Manas chega neste final de semana aos cinemas brasileiros depois de uma trajetória bem-sucedida em festivais no exterior, desde a primeira exibição, no Festival de Cinema de Veneza, em setembro de 2024, do qual Marianna saiu com o prêmio GDA Director's Award.

O longa é o resultado de um trabalho de dez anos que nasceu durante um encontro entre a diretora e a cantora Fafá de Belém. "Ela me contou sobre os casos de exploração sexual de crianças e mulheres no Rio Tajapuru. Fiquei tocada, revoltada, e entendi a conversa como um chamado", lembra.

Marianna havia acabado de lançar seu primeiro filme, um documentário sobre seu tio-avô, o artista plástico Francisco Brennand. O seu impulso era de realizar outro documentário. Mas ela percebeu que isso não funcionaria: "Eu precisaria colocar essas mulheres e crianças, que haviam sofrido essas violências tão terríveis, na frente das câmeras. E isso seria fazê-las viverem uma nova violência."

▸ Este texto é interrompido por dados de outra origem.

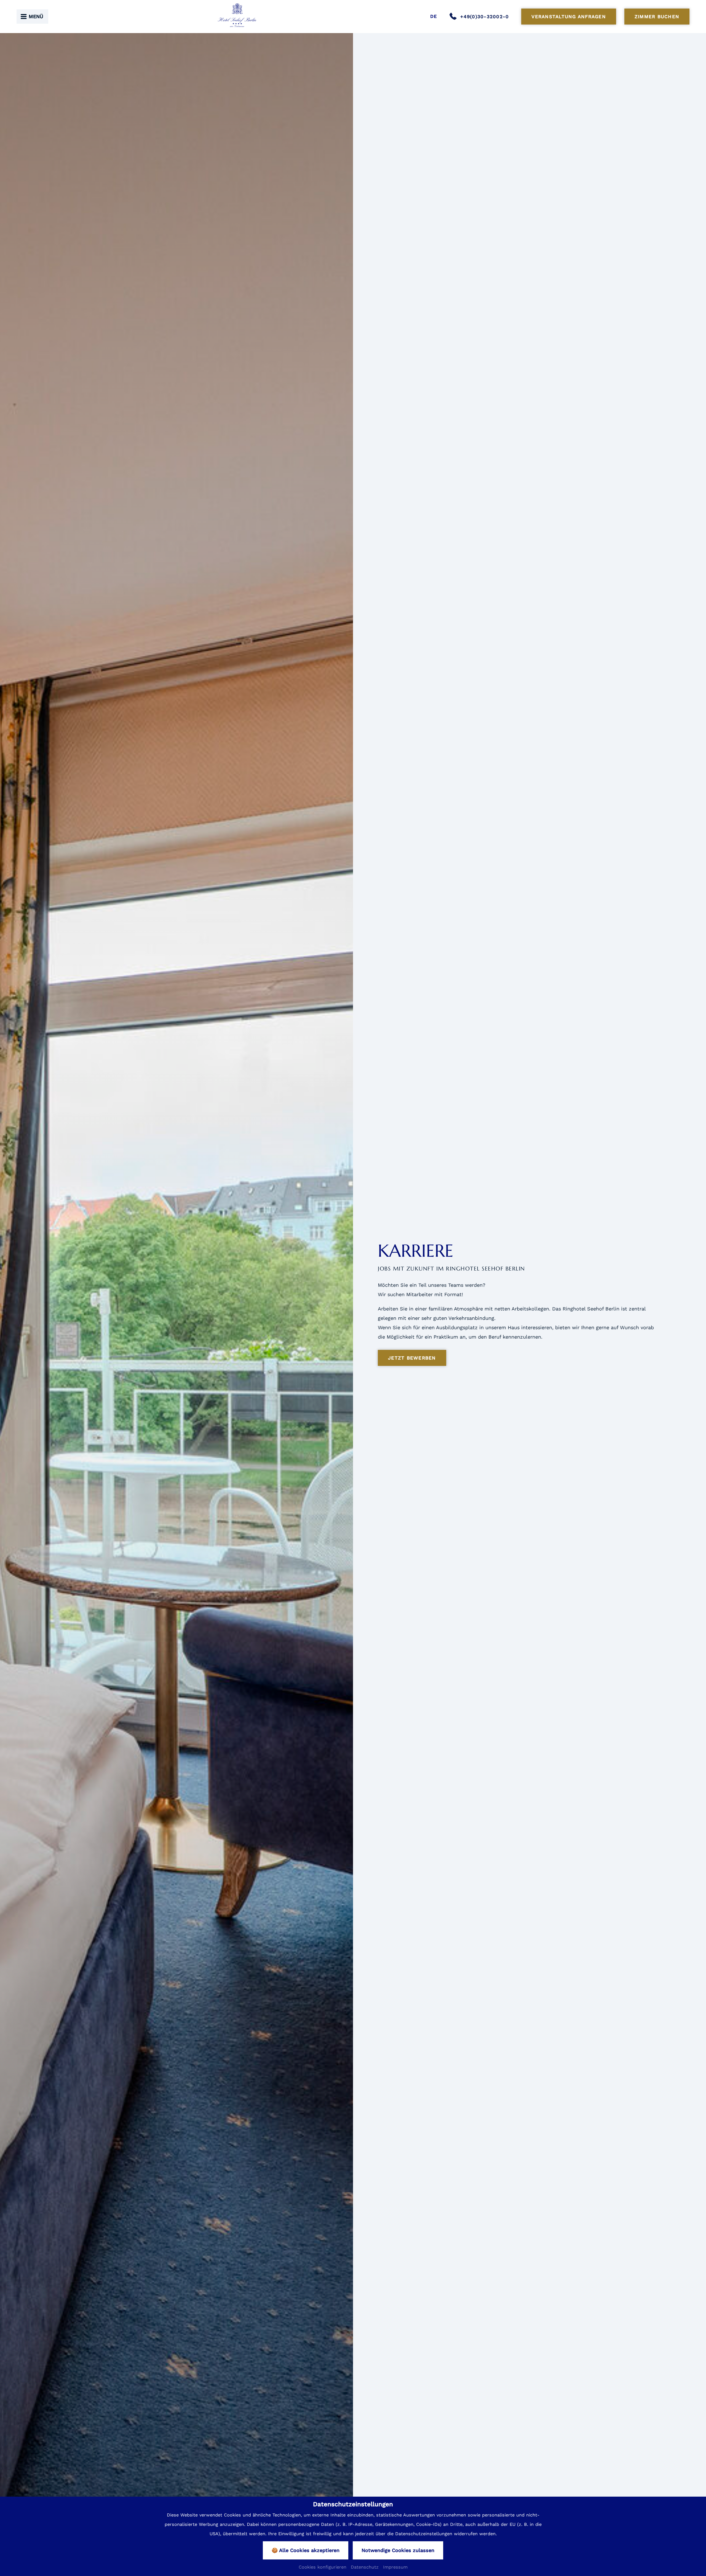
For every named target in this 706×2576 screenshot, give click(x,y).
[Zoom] (176, 1303)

A ficção permitiu que ela ampliasse seus horizontes - a protagonista de Manas é Marcielle (a estreante Jamilli Correa), uma jovem de 13 anos que vive na Ilha do Marajó com o pai, Marcílio (Rômulo Braga), a mãe, Danielle (Fátima Macedo), e três irmãos. Ela cultua a imagem da irmã mais velha, que teria partido após conhecer um homem nas balsas que passam pelo Tajapuru. Conforme amadurece, Marcielle se vê em um beco sem saída - o abuso vem de sua própria casa, mas também está nas balsas que ela idealizava como forma de escapar da violência e da miséria.

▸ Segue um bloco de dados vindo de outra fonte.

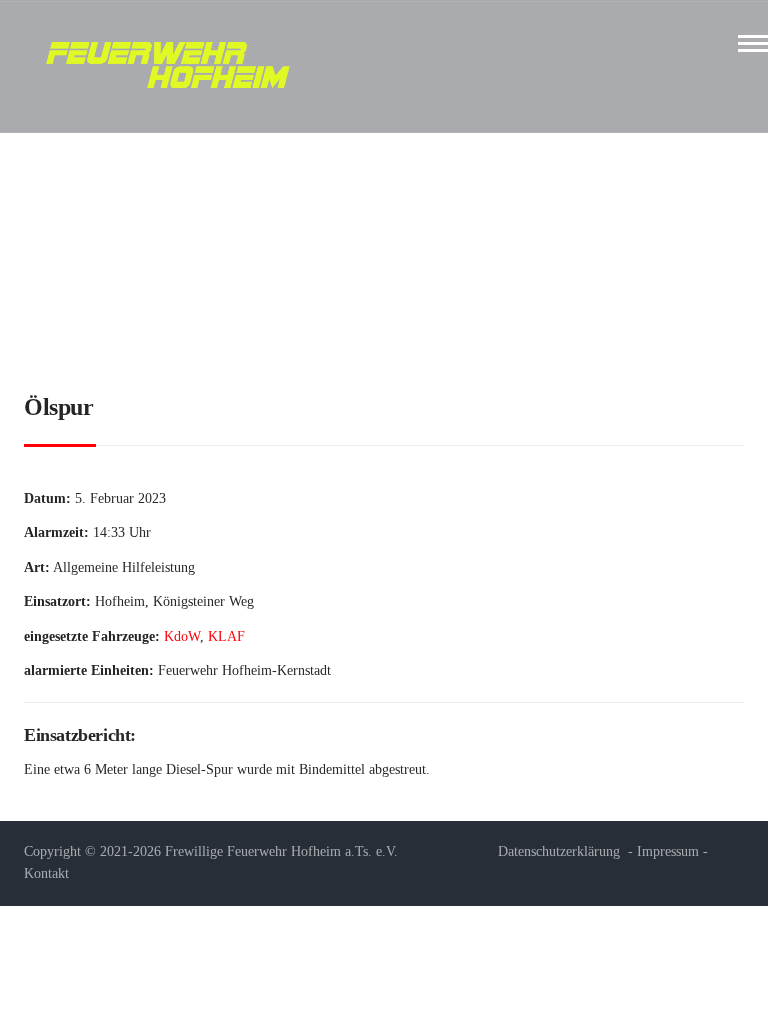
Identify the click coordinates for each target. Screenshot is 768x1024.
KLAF (226, 636)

"Eu entendi que a ficção me permitiria contar essa história de uma maneira que ela tivesse um alcance muito abrangente, e que eu poderia fazer isso com ética, respeito e delicadeza", diz Marianna.

Para entender com profundidade o tema, Marianna ouviu Fafá de Belém, que sugeriu a ela o contato com a irmã Marie Henriqueta. Aos 64 anos, a freira da Congregação de Nossa Senhora Menina é referência no combate à exploração sexual de crianças e adolescentes e está há mais de uma década no programa de proteção aos defensores dos direitos humanos.

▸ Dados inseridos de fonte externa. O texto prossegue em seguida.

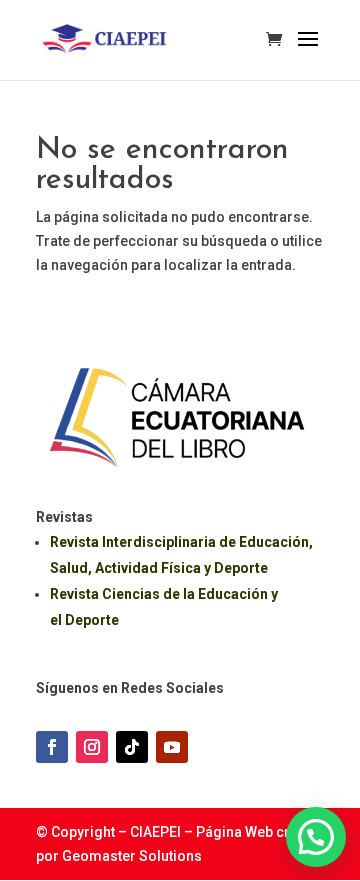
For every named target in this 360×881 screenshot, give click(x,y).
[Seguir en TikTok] (132, 747)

A relação entre Marianna, a produtora Carolina Benevides e Henriqueta cresceu, e a religiosa teve um papel fundamental como consultora do filme. Por intermédio dela, Marianna conheceu o delegado Rodrigo Amorim, de 39 anos, superintendente da Região do Marajó Oriental, que passou a colaborar com o filme. "A preocupação que eu e a irmã temos é não contribuir com algo que vai desfocar da realidade. Moro no Marajó há 11 anos, sei o que acontece lá."

ÍNDICE

O Estado do Pará tem um dos piores índices de abuso e exploração sexual contra crianças e adolescentes do Brasil, com uma taxa de 3.648 casos, bem acima da média nacional de 2.449, segundo dados do Fórum Brasileiro de Segurança Pública. A situação se agrava no Marajó. Em 2023, o governo federal lançou o programa Cidadania Marajó como enfrentamento à exploração de crianças e adolescentes, substituindo o Abrace Marajó, criado pela então ministra da Mulher, da Família e dos Direitos Humanos do governo Bolsonaro, Damares Alves. Hoje senadora, ela foi acusada pela Procuradoria da República do Pará em 2023 de proferir falas sensacionalistas sobre os crimes contra menores na Ilha do Marajó.

As polêmicas que cercaram o arquipélago nos últimos anos fizeram com que Marianna, Rodrigo e a irmã Henriqueta precisassem desenvolver uma relação de confiança e escuta atenta. A diretora lembra que a dupla esteve presente em uma primeira leitura do roteiro. "Nós nos preocupamos em trazer humanidade para os personagens, e eles eram nossos balizadores", diz.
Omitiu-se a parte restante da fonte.